The purpose of the Sociology of Religion Unit of the American Academy of Religion is to generate cross-fertilization between the Sociology of Religion and Religious Studies. We are open to papers in all areas and therefore encourage submissions of any topic relevant to the sociology of religion. This year, we are particularly interested in the following topics:


Topics related to the AAR presidential theme of “La Labor de Nuestras Manos (The Work of Our Hands).”

Including religion in workplaces, labor within religious organizations, religion and labor unions, religion and direct action, gendered labor within religions, racialized labor within religions, communicating our work to the public, and more.

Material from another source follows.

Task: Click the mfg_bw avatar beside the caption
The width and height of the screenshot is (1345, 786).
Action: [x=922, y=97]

Religion, race, and ethnicity

Including racism, white supremacy, biracial or multiracial people and spaces, intersectional identities, religio-racial or religio-ethnic identifications, multiracial/multireligious coalitions, Latinx religions, and related themes.

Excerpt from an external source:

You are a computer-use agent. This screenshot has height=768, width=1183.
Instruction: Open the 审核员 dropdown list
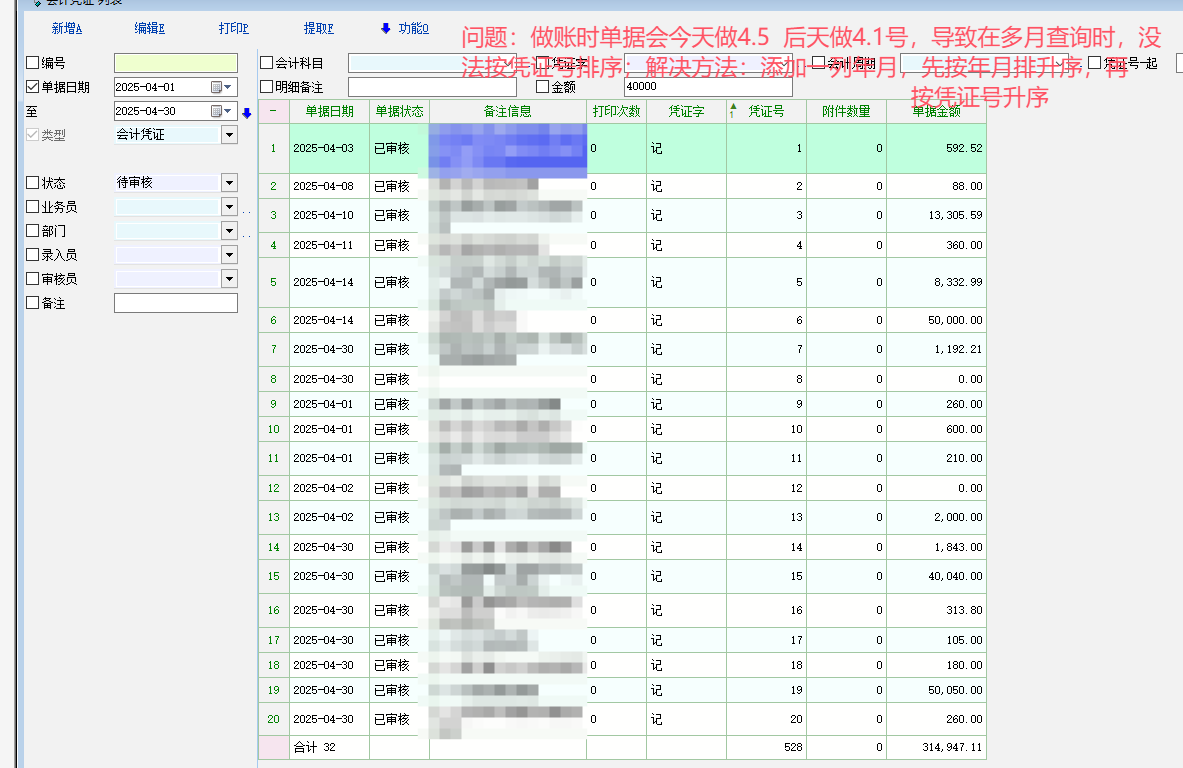point(229,279)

Religion, materiality, and embodiment

Including artifacts, home shrines, dress, comportment, the body, technologies of the self, and more.

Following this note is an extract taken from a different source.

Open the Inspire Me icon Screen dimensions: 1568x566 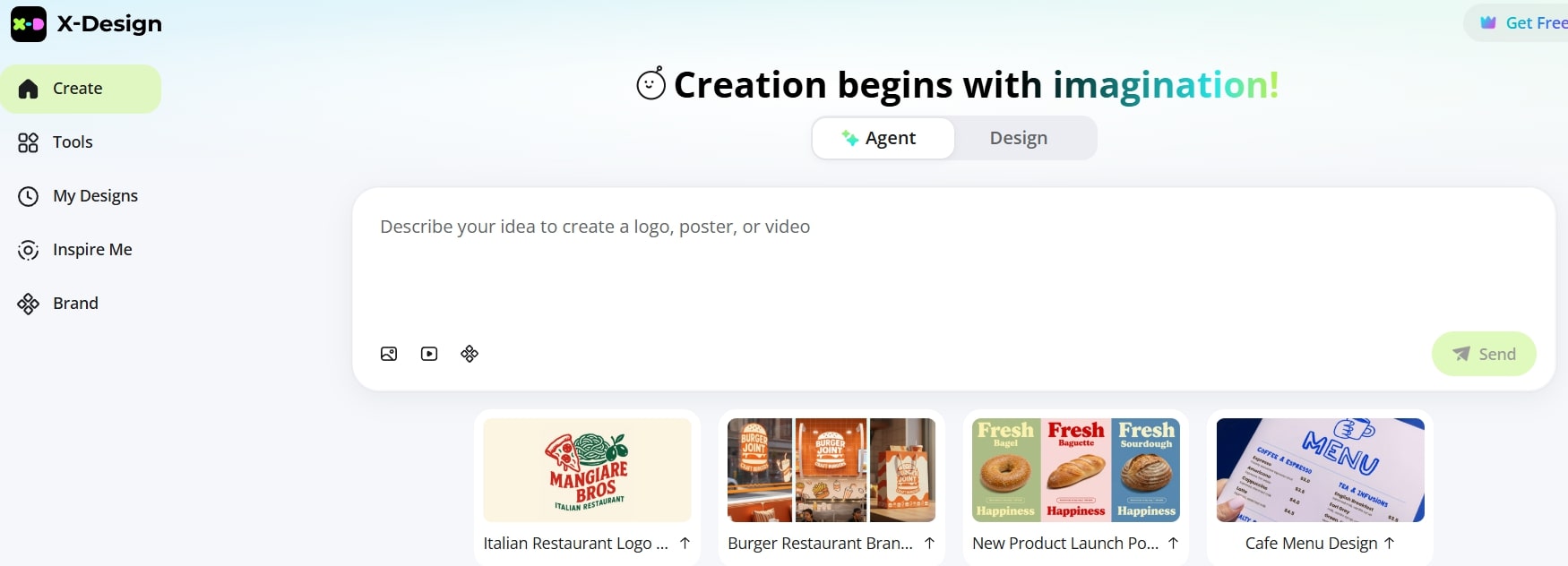click(x=29, y=250)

Public Understanding of Religion (Co-sponsored with the Religion and the Social Sciences Unit)

Including applied sociology of religion, scholars’ responsibilities to diverse publics, and more.


Religion and Politics (Co-sponsored with the Religion and Politics Unit)

Including issues such as abortion, healthcare, LGBTQ+ rights, religious freedom, immigration, education, guns, climate change, courts, crime, voting, and more.


Sociology of Religion and Science

Including views of science and science education, religion and atheism among scientists, comparative views of religious and scientific authority, etc.


Crisis in Quantitative Methods

What is quantitative data good for? It’s cited often, but its accuracy is declining due to very low response rates and increasing heterogeneity. Survey categories remain Protestant-centric, and the rise of the “Nones” is evidence of fossilized measures. What can we really say about (or with) quantitative data? What novel or experimental approaches could help resolve this crisis?


Review Process

All proposals will be evaluated according to the following criteria: a descriptive title; a clearly formulated argument; clearly identified methodology and sources; engagement with relevant secondary literature; explicit articulation of an original contribution to the field; relevance to our unit’s CFP; potential for co-sponsorships with other units. Further suggestions for AAR proposal writers can be found in Kecia Ali’s “Writing a Successful Annual Meeting Proposal.” 



The Sociology of Religion Unit regularly co-sponsors panels with the peer-reviewed journal Critical Research on Religion (, published by SAGE Publications. Presenters of promising papers in Sociology of Religion Unit panels may be invited to turn their papers into articles and submit them for peer review to Critical Research on Religion.

Statement of Purpose

The Sociology of Religion Unit of the American Academy of Religion serves as a bridge between religious studies and the subdiscipline of sociology of religion. It functions as a two-way conduit not only to import sociological research into religious studies but also to export the research of religious studies into both the subdiscipline and the broader field of sociology. Only through a cross-fertilization transgressing departmental boundaries can there be breakthroughs in research in both fields. The unit has a wide conception of sociology of religion. It is open to a multiplicity of paradigms and methodologies utilized in the subfield and sociology more broadly: theoretical as well as empirical, quantitative, qualitative, and historical. By liaising with other Program Units, the Sociology of Religion Unit is able to bring the rich diversity of critical and analytical perspectives that are housed in the American Academy of Religion into mainstream sociology of religion. Conversely, it aims to provide scholars of the study of religion with a deeper understanding of the landscape of sociology of religion.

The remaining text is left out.